__Selected extract__:

::::

3. Listen to and reward employees before there's a problem
Brianna Rooney, founder of software engineer recruiting company Techees, works in a high turnover industry placing software engineers at tech-focused companies in the San Francisco, Bay Area. In her line of work, it's common for people to leave every year, and if someone has been with their company for three years, it's a downright miracle. Why? Because most companies say they don't have time to deal with employee retention or simply don't want to know bad things about their organisation.
"I can't tell you how many times a company will try to give a raise or actually listen to an employee when it's way too late," says Rooney. "Everyone wants to save money. It's hard to keep giving raises. Yet, think about how hard it is to find good people. People you trust to work hard, honestly and efficiently."
"If you don't have the budget for a salary increase, make sure they understand that," Rooney continues. "Talk to employees, make them know how important they are. Don't just wait for quarterly or yearly meetings. You need to care before you 'have to', and it has to come naturally."
4. Recruit qualities that make for good office politics
Are office politics always a bad thing? No, says CEO and The Compass Alliance author Tim Cole. They can be good or bad for an organisation depending on how they are directed. But if you're in a position where you need to reduce churn, your politics are likely unproductive. It's critical that you start screening candidates for qualities that are conducive to healthy office politics.
"Bad office politics imply backstabbing and conspiring for personal gain," says Cole. "An organisation that tolerates that type of behaviour faces the long-term effects that always follow, like low engagement, loss of productivity and attrition."

::::

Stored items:
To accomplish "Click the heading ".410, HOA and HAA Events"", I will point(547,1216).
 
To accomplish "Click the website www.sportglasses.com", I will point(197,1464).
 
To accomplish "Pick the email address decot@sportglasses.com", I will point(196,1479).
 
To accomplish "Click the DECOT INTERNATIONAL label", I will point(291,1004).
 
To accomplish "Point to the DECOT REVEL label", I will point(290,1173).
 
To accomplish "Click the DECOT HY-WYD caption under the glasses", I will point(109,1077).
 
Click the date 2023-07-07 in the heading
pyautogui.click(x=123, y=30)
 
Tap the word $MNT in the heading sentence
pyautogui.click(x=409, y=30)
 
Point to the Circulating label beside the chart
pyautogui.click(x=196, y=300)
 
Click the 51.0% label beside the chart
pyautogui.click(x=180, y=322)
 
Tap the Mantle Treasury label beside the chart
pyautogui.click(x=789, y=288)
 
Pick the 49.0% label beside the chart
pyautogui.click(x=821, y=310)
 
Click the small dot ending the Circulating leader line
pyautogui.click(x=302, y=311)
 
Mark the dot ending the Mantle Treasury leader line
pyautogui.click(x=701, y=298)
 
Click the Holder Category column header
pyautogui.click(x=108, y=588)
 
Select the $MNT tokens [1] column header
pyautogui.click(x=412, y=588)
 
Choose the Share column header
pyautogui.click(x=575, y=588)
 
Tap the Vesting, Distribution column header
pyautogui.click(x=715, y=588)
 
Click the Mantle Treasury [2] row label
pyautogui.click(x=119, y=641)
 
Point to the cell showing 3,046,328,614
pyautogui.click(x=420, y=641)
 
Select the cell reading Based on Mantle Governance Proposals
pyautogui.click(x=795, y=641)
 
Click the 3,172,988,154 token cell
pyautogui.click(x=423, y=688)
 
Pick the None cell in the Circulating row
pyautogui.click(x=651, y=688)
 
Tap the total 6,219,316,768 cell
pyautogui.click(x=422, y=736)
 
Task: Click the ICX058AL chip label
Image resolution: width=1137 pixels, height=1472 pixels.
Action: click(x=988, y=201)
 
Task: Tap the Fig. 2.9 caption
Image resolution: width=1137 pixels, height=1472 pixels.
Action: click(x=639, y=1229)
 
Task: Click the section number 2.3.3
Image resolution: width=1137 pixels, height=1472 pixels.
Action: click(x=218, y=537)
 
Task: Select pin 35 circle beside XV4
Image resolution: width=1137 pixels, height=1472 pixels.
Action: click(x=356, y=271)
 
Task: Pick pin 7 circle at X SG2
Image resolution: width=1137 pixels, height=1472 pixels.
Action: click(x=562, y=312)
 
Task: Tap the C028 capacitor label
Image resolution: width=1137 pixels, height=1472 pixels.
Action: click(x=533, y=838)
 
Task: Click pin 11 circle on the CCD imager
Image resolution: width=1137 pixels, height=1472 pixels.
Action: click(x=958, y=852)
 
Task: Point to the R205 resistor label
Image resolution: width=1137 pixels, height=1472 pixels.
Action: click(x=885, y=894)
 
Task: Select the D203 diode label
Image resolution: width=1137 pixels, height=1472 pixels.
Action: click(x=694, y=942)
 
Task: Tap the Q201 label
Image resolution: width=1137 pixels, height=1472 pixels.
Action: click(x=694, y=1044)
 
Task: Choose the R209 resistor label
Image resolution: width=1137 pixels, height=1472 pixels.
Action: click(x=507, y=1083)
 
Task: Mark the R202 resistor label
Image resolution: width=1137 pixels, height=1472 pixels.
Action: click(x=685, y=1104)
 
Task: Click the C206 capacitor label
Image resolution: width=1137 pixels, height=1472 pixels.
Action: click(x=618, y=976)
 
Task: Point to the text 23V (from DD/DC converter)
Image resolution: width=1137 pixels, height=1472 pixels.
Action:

::::

__Tasks to perform__:
**a.** In the text on employee retention, what kind of company is Techees?
**b.** Carry on the text on employee retention and office politics from where it stops.

__Exercise answers__:
**a.** Techees is a software engineer recruiting company.

**b.**
Cole adds, "Companies that recruit for collaboration skills and capacity for problem-solving can often direct office politics in a more positive direction and use them to streamline workflow with behind-the-scenes discussions and gain consensus on critical job decisions away from the boardroom."
5. Rally your team around a common 'why'
Low employee retention and low engagement go hand in hand, so if you're struggling with a need to reduce churn, you are likely struggling with employee engagement, too. Zach Hendrix, co-founder of the lawn service app GreenPal, grew his business from 1 to 100 using a simple but profound engagement strategy: rally employees around the central 'why' of their jobs and the business as a whole.
In his first business, much of Hendrix's operating core was comprised of Guatemalan immigrants who came to the United States for several consecutive lawn mowing seasons to save as much money as possible to improve the lives of their families back home by building homes, ranches and cattle farms.
To fuel his team through the tough times, including the US economic recession of 2009, he rallied them around their 'why'. At weekly meetings, they gave progress reports on projects back home and displayed picture collages of homes, farms and businesses in Guatemala in the office and shop.
There's nothing more frustrating that waving farewell to an employee you had hoped would stick around long-term. And while there are many reasons you'll need to say goodbye to employees over the years - relocations, promotions, and career changes among them - there's a lot you can do to make sure that your organisation isn't the reason employees leave. Consider how you can apply these tips to your recruiting and hiring process to reduce churn and help your candidates stick around.